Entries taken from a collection

*** Block opens ***

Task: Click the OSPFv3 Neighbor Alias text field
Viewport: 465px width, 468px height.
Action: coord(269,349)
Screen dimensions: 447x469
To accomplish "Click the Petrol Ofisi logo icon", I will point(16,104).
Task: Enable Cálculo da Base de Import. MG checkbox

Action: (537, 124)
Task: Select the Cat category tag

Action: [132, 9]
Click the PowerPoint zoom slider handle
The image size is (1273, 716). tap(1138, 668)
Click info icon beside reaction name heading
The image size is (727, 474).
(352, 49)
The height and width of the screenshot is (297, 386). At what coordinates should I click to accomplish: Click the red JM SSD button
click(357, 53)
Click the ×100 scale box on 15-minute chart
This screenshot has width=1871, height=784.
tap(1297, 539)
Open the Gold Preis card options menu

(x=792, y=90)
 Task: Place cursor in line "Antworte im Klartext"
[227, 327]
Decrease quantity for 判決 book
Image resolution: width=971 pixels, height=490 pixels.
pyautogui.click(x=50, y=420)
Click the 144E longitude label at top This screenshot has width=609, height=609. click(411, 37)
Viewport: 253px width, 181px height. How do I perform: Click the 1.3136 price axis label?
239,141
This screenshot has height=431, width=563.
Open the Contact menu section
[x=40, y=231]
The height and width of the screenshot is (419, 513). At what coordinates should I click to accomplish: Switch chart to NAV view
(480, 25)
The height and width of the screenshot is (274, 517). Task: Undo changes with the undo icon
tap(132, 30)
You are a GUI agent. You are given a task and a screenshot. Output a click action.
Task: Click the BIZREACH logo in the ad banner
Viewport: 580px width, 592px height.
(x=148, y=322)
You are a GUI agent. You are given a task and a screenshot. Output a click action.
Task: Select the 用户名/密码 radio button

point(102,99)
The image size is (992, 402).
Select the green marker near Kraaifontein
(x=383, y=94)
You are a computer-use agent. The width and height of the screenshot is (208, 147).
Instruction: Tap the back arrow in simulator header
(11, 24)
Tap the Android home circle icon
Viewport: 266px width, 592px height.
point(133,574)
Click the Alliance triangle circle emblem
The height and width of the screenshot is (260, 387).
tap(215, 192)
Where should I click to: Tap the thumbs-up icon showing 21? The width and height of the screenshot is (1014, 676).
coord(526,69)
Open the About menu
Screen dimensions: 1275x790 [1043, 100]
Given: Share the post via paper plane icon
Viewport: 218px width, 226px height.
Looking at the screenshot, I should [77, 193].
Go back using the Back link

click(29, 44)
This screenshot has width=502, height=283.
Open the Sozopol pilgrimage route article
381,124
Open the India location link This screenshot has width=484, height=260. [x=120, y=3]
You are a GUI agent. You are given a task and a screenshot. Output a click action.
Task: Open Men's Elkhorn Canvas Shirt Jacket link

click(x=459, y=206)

*** Block closes ***

What you will do: Count, and answer with the number only: how many lines of the data include the string "logo"?

Answer to the problem: 2